*Выбранный фрагмент:*
▬▬▬

Из РОПиТ тоже раздавались жалобы — на то, что эксклюзивная сделка Саидазимбаева с Доброфлотом нечестна и угрожает деловым интересам РОПиТ. Эта компания дольше и успешнее занималась перевозкой пассажиров на Черном море. Она владела в Одессе железными дорогами, участвовала в строительстве насыпной железнодорожной линии в Карантинную гавань и арендовала обширные земельные территории у одесского портового начальства для размещения своих контор, складов и постоянных пристаней для своих судов. Вдобавок у нее был в городе и судостроительный док [423]. Но в основном РОПиТ занималось перевозкой паломников из Севастополя, где имело хорошо развитую инфраструктуру и большой док. Служащие РОПиТ жаловались, что Саидазимбаев подрывает их деятельность по транспортировке паломников. Он

разослал агентов в Харьков и на другие железнодорожные станции в глубине империи, где они мешали агентам РОПиТ, не давая им

продавать билеты паломникам и даже приближаться к ним. Чтобы направить паломников в Одессу и на суда Доброфлота, агенты Саидазимбаева лгали о вспышках чумы и холеры в Севастополе, убеждая паломников избегать его в том году[424].

▬▬▬

*Сохраненные данные:*
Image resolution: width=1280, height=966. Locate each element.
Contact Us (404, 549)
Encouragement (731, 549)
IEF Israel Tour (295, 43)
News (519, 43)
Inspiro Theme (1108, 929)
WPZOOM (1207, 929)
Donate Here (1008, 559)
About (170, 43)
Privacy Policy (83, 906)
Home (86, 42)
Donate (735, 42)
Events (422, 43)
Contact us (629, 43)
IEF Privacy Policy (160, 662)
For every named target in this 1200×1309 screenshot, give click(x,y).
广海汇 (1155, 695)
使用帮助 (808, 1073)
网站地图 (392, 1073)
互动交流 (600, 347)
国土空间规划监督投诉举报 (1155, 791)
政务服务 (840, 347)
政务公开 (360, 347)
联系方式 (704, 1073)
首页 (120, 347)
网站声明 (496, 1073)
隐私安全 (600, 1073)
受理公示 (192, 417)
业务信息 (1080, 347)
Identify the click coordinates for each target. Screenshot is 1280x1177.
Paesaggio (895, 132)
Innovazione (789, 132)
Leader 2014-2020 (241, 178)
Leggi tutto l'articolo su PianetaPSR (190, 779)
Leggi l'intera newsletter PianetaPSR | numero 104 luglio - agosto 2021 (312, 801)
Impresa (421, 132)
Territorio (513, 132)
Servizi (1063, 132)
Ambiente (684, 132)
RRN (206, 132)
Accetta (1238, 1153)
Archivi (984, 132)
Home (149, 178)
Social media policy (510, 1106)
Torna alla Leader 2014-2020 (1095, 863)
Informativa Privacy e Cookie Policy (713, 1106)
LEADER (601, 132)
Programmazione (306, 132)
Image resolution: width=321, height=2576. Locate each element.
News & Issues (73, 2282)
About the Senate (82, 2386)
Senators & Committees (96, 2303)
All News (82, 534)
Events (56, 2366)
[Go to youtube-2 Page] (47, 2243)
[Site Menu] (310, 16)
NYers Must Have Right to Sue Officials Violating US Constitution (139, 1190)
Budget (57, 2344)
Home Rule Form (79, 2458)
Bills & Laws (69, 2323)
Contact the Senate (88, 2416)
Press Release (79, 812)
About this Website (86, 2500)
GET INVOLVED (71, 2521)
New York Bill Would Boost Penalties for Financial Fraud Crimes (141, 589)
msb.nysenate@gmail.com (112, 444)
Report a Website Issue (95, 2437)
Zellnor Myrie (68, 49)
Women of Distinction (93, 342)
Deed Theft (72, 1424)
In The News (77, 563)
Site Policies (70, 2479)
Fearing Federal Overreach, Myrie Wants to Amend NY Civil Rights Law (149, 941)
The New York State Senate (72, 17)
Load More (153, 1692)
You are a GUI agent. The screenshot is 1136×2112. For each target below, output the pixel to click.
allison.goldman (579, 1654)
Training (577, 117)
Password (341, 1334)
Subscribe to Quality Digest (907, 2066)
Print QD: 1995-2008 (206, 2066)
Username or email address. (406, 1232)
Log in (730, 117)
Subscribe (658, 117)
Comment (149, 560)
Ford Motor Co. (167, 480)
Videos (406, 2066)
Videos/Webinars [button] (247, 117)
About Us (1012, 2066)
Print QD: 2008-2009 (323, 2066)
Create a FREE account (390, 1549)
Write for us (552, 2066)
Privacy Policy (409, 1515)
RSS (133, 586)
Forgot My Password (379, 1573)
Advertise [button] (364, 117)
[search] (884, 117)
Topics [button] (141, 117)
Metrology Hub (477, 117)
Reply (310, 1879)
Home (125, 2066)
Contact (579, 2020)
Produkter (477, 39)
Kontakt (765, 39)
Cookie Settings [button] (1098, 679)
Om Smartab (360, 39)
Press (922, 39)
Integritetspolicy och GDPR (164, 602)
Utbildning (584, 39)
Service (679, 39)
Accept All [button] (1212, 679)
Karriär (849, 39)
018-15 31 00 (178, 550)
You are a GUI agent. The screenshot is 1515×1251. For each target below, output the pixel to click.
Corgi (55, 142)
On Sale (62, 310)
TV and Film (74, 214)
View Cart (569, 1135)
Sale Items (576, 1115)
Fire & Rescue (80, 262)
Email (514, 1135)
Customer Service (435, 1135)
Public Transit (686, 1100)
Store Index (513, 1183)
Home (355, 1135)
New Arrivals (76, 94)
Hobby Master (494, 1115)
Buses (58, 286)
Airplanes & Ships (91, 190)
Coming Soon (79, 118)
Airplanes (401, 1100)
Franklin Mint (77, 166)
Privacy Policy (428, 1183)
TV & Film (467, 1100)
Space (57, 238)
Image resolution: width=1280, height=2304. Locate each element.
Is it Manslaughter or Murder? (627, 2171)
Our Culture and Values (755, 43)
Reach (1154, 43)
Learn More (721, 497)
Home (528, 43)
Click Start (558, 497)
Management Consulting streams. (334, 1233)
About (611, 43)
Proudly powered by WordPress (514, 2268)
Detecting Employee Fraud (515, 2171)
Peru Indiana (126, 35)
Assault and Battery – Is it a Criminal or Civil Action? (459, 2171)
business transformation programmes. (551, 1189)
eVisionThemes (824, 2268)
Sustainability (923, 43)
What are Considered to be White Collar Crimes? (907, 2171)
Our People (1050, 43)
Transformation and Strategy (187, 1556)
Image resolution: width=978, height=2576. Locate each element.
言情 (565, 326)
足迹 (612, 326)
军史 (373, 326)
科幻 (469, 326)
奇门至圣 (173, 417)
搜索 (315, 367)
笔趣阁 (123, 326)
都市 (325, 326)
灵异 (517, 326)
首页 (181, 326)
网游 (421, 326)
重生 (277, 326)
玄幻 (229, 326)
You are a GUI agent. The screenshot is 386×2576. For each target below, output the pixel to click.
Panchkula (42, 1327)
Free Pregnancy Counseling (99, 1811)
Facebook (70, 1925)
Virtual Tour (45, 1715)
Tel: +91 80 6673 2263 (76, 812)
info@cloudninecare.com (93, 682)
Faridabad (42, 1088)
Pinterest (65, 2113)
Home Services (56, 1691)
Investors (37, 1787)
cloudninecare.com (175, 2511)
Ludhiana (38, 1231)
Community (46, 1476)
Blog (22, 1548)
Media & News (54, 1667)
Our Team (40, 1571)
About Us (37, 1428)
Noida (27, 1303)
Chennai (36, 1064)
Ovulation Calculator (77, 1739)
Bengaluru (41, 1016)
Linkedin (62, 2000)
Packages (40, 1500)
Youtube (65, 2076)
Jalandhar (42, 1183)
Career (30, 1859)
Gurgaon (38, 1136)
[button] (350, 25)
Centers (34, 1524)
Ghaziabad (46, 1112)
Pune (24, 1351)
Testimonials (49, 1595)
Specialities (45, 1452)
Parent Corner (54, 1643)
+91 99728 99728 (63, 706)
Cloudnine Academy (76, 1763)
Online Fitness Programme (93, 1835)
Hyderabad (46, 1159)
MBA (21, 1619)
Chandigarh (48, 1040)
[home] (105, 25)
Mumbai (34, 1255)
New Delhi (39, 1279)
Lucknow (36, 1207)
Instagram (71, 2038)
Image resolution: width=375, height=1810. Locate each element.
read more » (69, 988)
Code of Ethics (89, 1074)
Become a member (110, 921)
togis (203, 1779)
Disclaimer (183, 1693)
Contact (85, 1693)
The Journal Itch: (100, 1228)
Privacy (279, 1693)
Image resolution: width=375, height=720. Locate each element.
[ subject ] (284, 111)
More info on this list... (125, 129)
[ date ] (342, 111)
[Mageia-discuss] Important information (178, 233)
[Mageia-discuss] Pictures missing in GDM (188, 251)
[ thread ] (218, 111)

▬▬▬

*Задания:*
A. Назовите все города, которые упоминаются во фрагменте о перевозке паломников компаниями РОПиТ и Доброфлот.
B. Продолжите фрагмент о соперничестве РОПиТ и Доброфлота в перевозке паломников, начиная сразу после его последнего предложения.
Список в этом упражнении никак не используется.

*Результаты упражнения:*
A. Одесса, Севастополь, Харьков.

B.
Столыпин рассчитывал, что план Саидазимбаева поспособствует росту преданности и лояльности по отношению к империи, но при воплощении в жизнь он только усиливал недовольство. В Петербурге Министерство торговли начало жаловаться в МВД от имени РОПиТ. Толмачёв из Одессы написал возмущенное письмо Зуеву о том, что РОПиТ отказывается сотрудничать с Саидазимбаевым в перевозке паломников и пытается «саботировать» план «упорядочения» хаджа, угрожая построить в Одессе второй, конкурирующий паломнический комплекс [425]. Тем временем из хаджи-ханэ поступали сообщения о волнениях паломников и нападениях на персонал. Паломники возмущались, что им не позволяют покидать комплекс и заставляют покупать билеты Доброфлота по более высокой цене, чем у других флотов[426].

Еще хуже для Столыпина было то, что в октябре и пресса начала критиковать одесский паломнический комплекс. На бумаге, на фотографиях и в глазах некоторых людей он выглядел как прекрасное антисептическое заведение, но в глазах других и выглядел, и функционировал как инструмент подавления и эксплуатации мусульман. Одна из первых статей с критикой саидазимбаевского комплекса вышла в либеральной кадетской газете «Речь», публиковавшейся в Петербурге. Статья под названием «Хаджи-ханэ. Письмо из Одессы» дошла и до русских, и до мусульманских читателей — ее перевели на татарский и опубликовали в главной казанской ежедневной газете «Вакыт». Саидазимбаева и Толмачёва обвиняли в нарушении гражданских прав мусульман. В статье заявлялось, что Толмачёв «использует» угрозу холеры и под предлогом «защиты» Одессы от инфекции загоняет паломников в хаджи-ханэ ради обогащения Саидазимбаева и Доброфлота. Странно, отмечал автор, что подобное учреждение организовано только в Одессе — конечной точке долгого пути многих мусульман через Россию [427]. В статье предполагалось, что тема хаджа будет прочно ассоциироваться с вопросами о гражданских правах мусульман в России, причем не только среди мусульман, но и среди либерально настроенных русских.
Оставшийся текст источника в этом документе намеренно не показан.